Binned classification

  1. genInputTrees: Convert the input ascii dataset into ROOT TTrees, which are later processed by ANNZ. Plots are also created, corresponding to distributions of each input parameter.
python scripts/annz_binCls_quick.py --binnedClassification --genInputTrees
  1. train: Perform training of an MLM for each one of the classification bins. In each bin multiple MLM candidates are trained, where each has a different configuration (type of MLM, algorithm-parameter choices, input-parameter sets); only the candidate with the best performance (highest separation between classification signal and background) is kept.
python scripts/annz_binCls_quick.py --binnedClassification --train
  1. verify: Verification that each classification bin has a corresponding trained MLM, and that the training is self-consistent. Performance plots are also created.
python scripts/annz_binCls_quick.py --binnedClassification --verify
  1. evaluate: Evaluate an input dataset using the derived estimators: the PDF and the average of the PDF solution. If the regression target is detected as part of the evaluated dataset, performance plots are created as well.
python scripts/annz_binCls_quick.py --binnedClassification --evaluate

Single classification

  1. genInputTrees: Convert the input ascii dataset into ROOT TTrees, which are later processed by ANNZ. Plots are also created, corresponding to distributions of each input parameter.
python scripts/annz_singleCls_quick.py --singleClassification --genInputTrees
  1. train: Perform training of a single MLM.
python scripts/annz_singleCls_quick.py --singleClassification --train
  1. optimize: Verify that the training was successful and create some performance plots.
python scripts/annz_singleCls_quick.py --singleClassification --optimize
  1. evaluate: Evaluate an input dataset using the trained MLM.
python scripts/annz_singleCls_quick.py --singleClassification --evaluate

Randomized classification

  1. genInputTrees: Convert the input ascii dataset into ROOT TTrees, which are later processed by ANNZ. Plots are also created, corresponding to distributions of each input parameter.
python scripts/annz_rndCls_quick.py --randomClassification --genInputTrees
  1. train: Perform training of multiple MLMs, where each has a different configuration (type of MLM, algorithm-parameter choices, input-parameter sets).
python scripts/annz_rndCls_quick.py --randomClassification --train
  1. optimize: Using all trained MLMs, rank the different solutions by separation parameter between classification signal and background. Performance plots are also created.
python scripts/annz_rndCls_quick.py --randomClassification --optimize
  1. evaluate: Evaluate an input dataset using selected MLMs from the ranked list of estimators.
python scripts/annz_rndCls_quick.py --randomClassification --evaluate

Additional options

Advanced examples

In addition to the scripts described above, scripts/ also includes advanced examples, which illustrate more sophisticated ways to use ANNZ. These may be run exactly like in the above descriptions. For instance, for randomized regression, do:

python scripts/annz_rndReg_advanced.py --randomRegression --genInputTrees
python scripts/annz_rndReg_advanced.py --randomRegression --train
python scripts/annz_rndReg_advanced.py --randomRegression --optimize
python scripts/annz_rndReg_advanced.py --randomRegression --evaluate

Global options (generalSettings.py)

The scripts/generalSettings.py script includes the following two functions:

  1. generalSettings(): set additional options, which are then used for all example scripts, for all operational modes (training, optimization etc.). In addition to the given examples, any of the options defined in myMain::myMain() (in src/myMain.cpp) may be used.

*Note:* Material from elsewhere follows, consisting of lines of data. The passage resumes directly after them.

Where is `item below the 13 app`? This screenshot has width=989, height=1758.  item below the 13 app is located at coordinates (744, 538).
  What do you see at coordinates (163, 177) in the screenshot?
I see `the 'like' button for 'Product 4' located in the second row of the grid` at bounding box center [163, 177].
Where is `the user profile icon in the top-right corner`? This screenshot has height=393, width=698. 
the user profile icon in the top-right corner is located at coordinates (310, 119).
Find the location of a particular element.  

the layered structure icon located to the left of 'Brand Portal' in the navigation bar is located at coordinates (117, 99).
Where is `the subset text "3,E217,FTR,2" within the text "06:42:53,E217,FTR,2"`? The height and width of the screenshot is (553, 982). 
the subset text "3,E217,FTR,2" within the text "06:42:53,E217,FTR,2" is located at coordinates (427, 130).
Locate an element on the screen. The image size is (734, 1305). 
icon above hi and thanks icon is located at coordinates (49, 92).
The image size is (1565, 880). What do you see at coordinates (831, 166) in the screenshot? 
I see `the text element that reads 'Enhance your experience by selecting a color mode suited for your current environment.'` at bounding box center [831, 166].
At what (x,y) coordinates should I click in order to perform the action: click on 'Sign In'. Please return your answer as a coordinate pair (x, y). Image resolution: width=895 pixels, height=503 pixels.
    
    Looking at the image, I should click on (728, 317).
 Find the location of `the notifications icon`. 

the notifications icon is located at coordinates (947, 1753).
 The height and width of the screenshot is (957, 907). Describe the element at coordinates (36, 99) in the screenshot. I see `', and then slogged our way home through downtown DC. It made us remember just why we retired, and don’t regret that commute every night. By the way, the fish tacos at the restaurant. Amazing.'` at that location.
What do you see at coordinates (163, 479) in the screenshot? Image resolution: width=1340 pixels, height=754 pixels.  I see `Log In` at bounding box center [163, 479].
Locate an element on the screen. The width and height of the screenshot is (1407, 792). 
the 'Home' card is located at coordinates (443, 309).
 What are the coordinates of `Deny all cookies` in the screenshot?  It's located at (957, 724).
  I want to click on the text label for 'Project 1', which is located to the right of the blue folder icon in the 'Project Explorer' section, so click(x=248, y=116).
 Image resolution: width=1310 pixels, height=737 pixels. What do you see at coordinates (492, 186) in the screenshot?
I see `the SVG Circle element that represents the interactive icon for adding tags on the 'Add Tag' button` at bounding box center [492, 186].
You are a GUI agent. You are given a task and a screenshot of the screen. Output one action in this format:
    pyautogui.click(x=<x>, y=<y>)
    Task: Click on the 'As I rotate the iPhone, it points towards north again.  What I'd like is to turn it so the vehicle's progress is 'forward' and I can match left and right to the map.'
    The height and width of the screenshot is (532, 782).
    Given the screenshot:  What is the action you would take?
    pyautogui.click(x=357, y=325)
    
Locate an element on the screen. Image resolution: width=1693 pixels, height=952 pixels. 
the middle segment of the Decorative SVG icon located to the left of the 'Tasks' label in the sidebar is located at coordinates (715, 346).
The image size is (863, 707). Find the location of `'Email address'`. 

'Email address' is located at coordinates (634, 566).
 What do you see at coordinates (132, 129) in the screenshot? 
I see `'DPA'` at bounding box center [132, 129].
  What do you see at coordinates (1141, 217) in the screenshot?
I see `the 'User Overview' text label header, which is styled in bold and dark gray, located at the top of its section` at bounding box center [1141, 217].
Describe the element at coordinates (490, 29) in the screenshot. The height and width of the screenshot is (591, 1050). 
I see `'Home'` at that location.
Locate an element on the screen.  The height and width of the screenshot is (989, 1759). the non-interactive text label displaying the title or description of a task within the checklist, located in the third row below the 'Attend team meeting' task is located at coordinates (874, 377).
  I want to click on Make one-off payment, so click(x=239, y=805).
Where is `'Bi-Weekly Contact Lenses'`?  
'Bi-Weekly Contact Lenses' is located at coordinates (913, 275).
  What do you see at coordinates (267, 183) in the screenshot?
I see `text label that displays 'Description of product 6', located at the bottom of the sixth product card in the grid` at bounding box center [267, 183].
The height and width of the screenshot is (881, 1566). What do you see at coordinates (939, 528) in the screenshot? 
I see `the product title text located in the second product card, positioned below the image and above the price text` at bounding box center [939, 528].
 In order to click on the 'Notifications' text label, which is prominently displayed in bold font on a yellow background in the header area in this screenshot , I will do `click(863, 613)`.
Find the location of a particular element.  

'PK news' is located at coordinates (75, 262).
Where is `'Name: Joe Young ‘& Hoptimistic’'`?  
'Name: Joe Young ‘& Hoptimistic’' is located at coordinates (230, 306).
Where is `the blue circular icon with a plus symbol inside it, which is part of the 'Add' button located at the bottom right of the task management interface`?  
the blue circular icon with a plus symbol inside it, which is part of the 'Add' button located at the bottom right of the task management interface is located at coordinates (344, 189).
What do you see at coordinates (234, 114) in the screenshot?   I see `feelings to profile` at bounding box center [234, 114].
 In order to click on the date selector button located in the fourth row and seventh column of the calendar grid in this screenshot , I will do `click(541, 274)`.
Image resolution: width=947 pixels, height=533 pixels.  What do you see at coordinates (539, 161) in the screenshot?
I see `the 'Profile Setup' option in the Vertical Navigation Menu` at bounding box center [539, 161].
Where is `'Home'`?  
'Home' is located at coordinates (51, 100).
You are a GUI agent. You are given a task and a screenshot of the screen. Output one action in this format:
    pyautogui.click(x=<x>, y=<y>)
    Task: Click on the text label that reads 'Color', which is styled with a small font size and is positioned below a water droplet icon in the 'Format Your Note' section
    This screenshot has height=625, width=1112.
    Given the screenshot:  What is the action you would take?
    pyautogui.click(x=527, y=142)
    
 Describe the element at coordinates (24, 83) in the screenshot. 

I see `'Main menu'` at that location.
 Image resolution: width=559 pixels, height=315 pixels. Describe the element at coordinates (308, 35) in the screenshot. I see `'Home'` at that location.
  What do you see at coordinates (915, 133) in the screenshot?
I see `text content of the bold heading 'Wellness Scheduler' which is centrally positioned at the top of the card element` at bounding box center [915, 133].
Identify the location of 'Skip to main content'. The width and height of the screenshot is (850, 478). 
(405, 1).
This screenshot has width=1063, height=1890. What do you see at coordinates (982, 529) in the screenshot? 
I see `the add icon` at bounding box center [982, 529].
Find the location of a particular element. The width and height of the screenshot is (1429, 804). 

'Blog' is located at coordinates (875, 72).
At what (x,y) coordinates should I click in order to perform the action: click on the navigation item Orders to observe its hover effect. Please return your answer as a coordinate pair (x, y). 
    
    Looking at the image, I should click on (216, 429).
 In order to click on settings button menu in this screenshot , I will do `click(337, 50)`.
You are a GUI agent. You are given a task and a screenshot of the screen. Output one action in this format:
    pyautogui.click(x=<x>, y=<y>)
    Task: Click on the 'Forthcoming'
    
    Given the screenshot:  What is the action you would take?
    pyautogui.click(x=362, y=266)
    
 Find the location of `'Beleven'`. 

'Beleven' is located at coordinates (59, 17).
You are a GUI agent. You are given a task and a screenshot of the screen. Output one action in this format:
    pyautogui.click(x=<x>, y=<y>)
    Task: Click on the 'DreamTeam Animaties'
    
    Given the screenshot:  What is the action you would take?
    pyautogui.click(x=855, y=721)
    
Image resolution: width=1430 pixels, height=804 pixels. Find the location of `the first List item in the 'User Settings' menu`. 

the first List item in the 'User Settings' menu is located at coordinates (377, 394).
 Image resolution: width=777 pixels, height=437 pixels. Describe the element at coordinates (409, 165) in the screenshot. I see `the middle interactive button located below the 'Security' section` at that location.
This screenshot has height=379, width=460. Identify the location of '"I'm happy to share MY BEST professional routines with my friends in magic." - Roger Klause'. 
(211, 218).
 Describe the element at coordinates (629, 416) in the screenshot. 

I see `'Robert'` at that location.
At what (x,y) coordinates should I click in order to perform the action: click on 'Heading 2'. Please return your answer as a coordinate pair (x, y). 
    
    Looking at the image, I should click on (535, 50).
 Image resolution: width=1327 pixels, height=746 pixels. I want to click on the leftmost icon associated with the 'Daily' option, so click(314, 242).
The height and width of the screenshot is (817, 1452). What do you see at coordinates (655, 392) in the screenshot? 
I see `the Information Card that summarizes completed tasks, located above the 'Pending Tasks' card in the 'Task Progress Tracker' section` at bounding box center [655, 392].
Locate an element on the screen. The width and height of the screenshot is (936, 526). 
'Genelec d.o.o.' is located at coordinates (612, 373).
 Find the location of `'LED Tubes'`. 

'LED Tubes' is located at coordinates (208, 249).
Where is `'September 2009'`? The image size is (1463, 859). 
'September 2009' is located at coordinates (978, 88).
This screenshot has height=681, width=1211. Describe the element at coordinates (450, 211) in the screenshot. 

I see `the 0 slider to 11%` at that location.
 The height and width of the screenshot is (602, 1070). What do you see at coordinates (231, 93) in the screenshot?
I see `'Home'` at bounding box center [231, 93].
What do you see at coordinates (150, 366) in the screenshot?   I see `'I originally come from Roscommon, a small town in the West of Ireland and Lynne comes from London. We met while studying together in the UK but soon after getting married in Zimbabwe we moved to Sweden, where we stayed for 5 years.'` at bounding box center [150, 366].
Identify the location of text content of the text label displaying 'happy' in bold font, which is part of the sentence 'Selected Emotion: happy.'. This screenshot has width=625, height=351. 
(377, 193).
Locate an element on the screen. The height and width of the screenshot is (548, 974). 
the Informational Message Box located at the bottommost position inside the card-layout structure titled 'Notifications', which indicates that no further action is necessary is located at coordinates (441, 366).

  2. genRndOpts: an example for setting specific randomization options for MLM during training. In general, during submission of training jobs, the variable, userMLMopts, holds the MLM settings. If left empty, either an ANN or a BDT is generated, using the randomization procedure defined in ANNZ::generateOptsMLM() (in src/ANNZ_train.cpp). See e.g., scripts/annz_rndReg_advanced.py, for a use-example.

MLM algorithm options

The syntax for defining MLM options is explained in the TMVA wiki and in the TMVA manuall (in the chapter, The TMVA Methods). It may be specified by the user with the glob.annz["userMLMopts"] variable. The only requirement not defined nominally in TMVA is ANNZ_MLM. This is an internal variable in ANNZ which specifies the type of MLM requested by the user.

The following is the list of all available MLM algorithms:

  • CUTS: Rectangular cut optimization.
  • Likelihood: Projective likelihood estimator (PDE approach).
  • PDERS: Multidimensional likelihood estimator (PDE range-search approach).
  • PDEFoam: Likelihood estimator using self-adapting phase-space binning.
  • KNN: k-Nearest Neighbors.
  • HMatrix: H-Matrix discriminant.
  • Fisher: Fisher discriminants (linear discriminant analysis).
  • LD: Linear discriminant analysis.
  • FDA: Function discriminant analysis.
  • ANN: Artificial neural networks (nonlinear discriminant analysis) using an MLP neural network (recommended type of neural network). Also available are the Clermont-Ferrand neural network (CFMlpANN) and the original ROOT implementation of a neural network (TMlpANN).
  • SVM: Support vector machine.
  • BDT: Boosted decision and regression trees.
  • RuleFit: Predictive learning via rule ensembles.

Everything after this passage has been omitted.